German, French, and Italian are Switzerland's major and official languages; Romansh (a Rhaeto-Roman dialect spoken in parts of the Grisons) was designated a "semiofficial" language in 1996, entitled to federal funds to help promote its continued use. German dialects (Schwyzerdütsch) are spoken by about 65% of the inhabitants. French, spoken by about 20% of the population, predominates in the southwest; Italian, spoken by about 8%, is the language of Ticino, in the south. The few Romansh-speakers are in the southeast. About 45% of the population is Roman Catholic and 40% is Protestant; close to 10% professes no religion.
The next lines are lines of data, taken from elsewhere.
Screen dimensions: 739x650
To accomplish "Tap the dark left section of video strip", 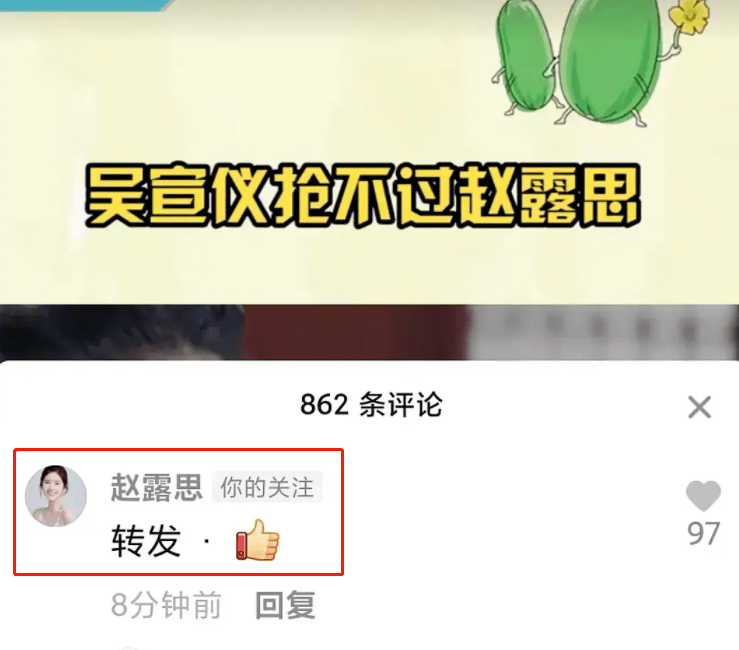I will coord(122,333).
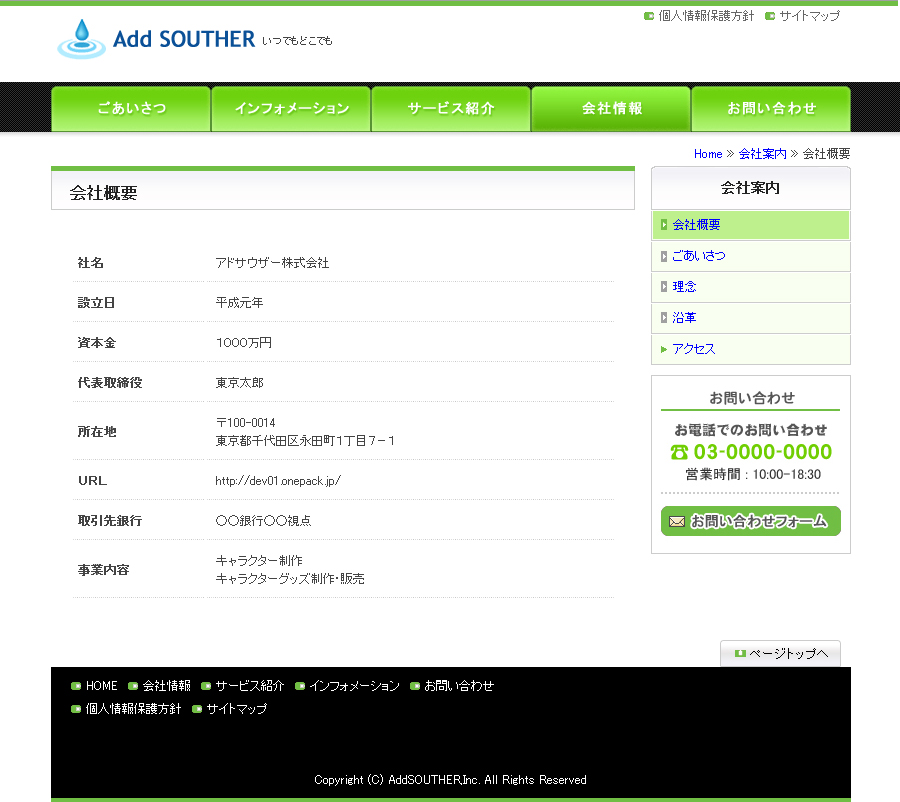Click the envelope icon on contact form button

(677, 521)
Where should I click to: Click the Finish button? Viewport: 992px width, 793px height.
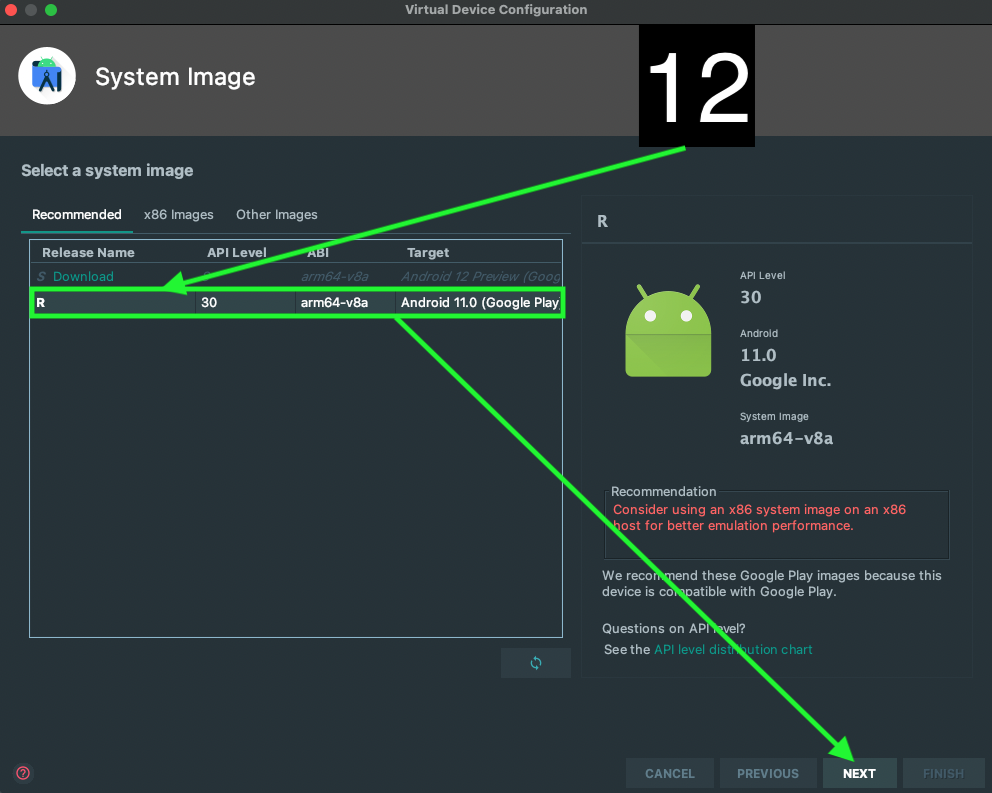[x=942, y=773]
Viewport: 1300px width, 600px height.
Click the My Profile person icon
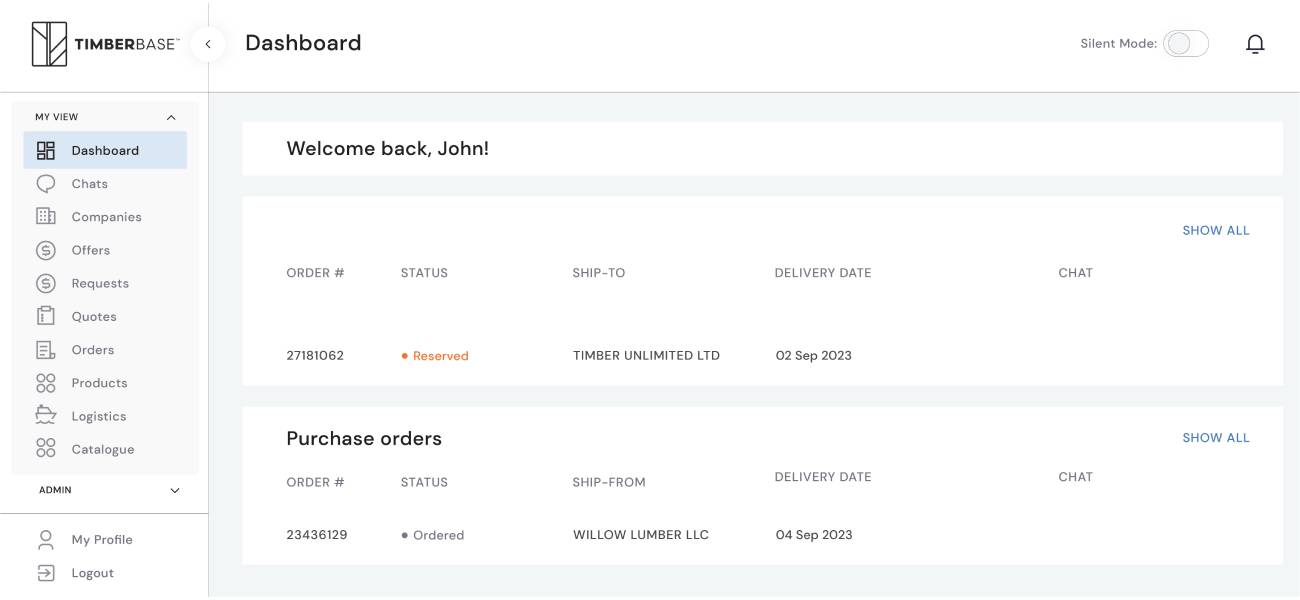tap(46, 540)
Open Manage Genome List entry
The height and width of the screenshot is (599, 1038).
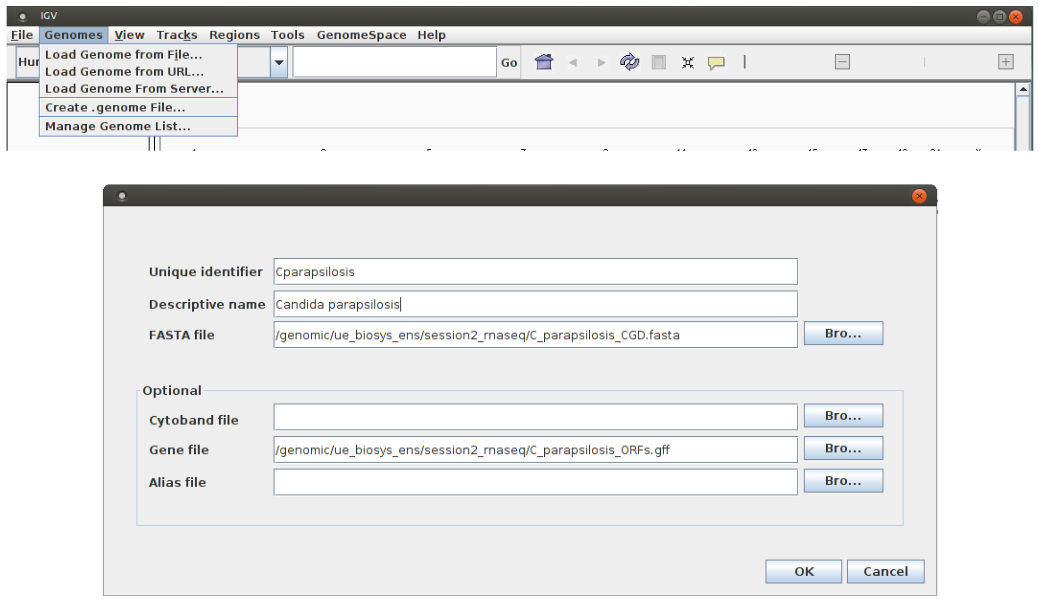(117, 126)
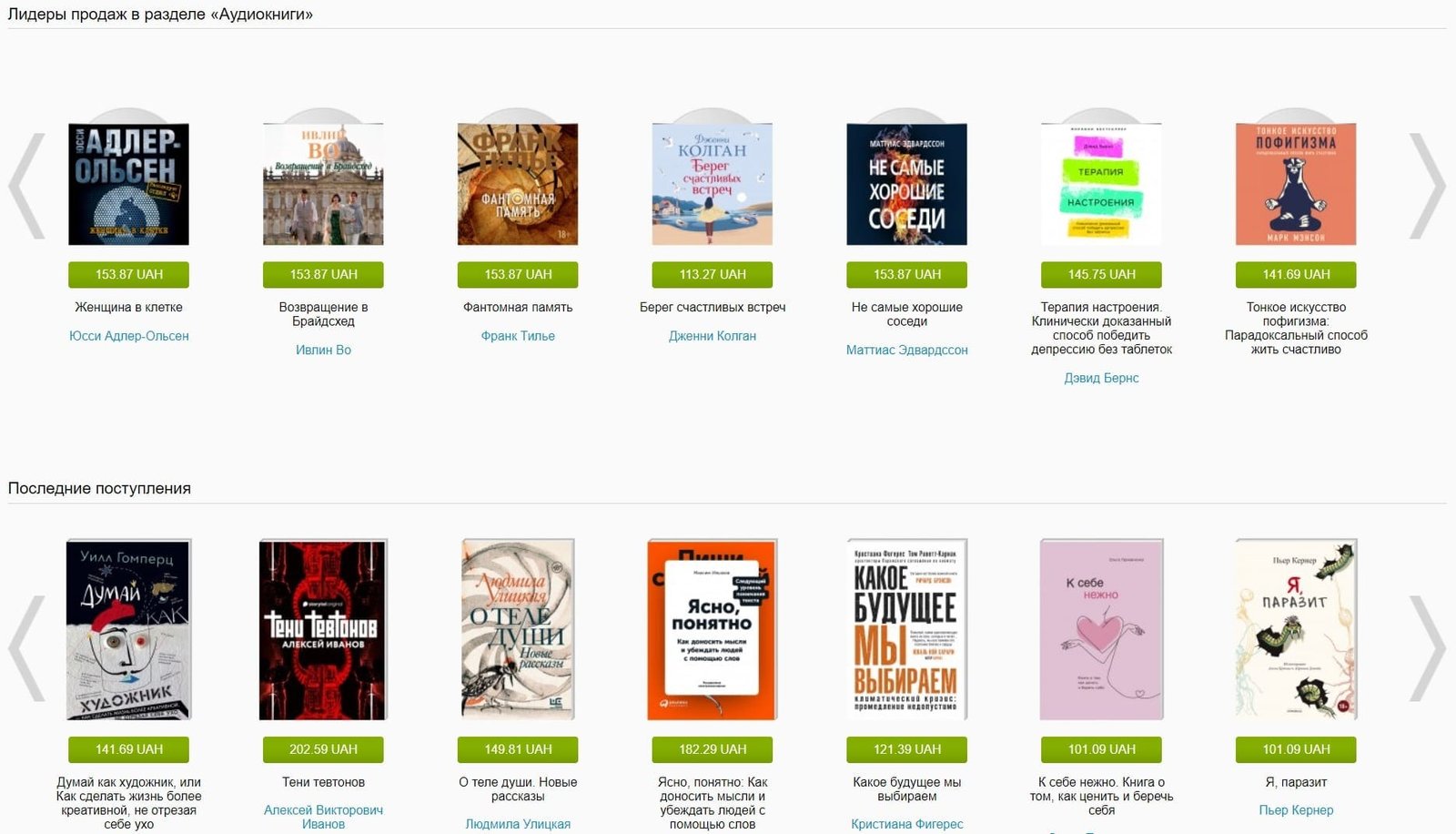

Although the country absorbed many foreign industrial workers after World War II, especially from Italy, social tensions in the late 20th cent. led the government to restrict immigration. There are universities at Lausanne, Geneva, Bern, Basel, Zürich, St. Gall, Neuchâtel, and Fribourg.

Economy

Switzerland has a highly successful market economy based on international trade and banking. Its standards of living, worker productivity, quality of education, and health care are higher than any other European country. Inflation is low, and unemployment is negligible. The economy is heavily dependent on foreign guest workers, who represent approximately 20% of the labor force. Agriculture employs less than 5% of the population, and since only 10% of the land is arable, the primary agricultural products are cattle and dairy goods. Mineral resources are scarce, and most raw materials and many food products must be imported. Tourism, which adds significantly to the economy, helps to balance Switzerland's trade deficit. Electricity is generated chiefly from hydroelectrical and nuclear power sources.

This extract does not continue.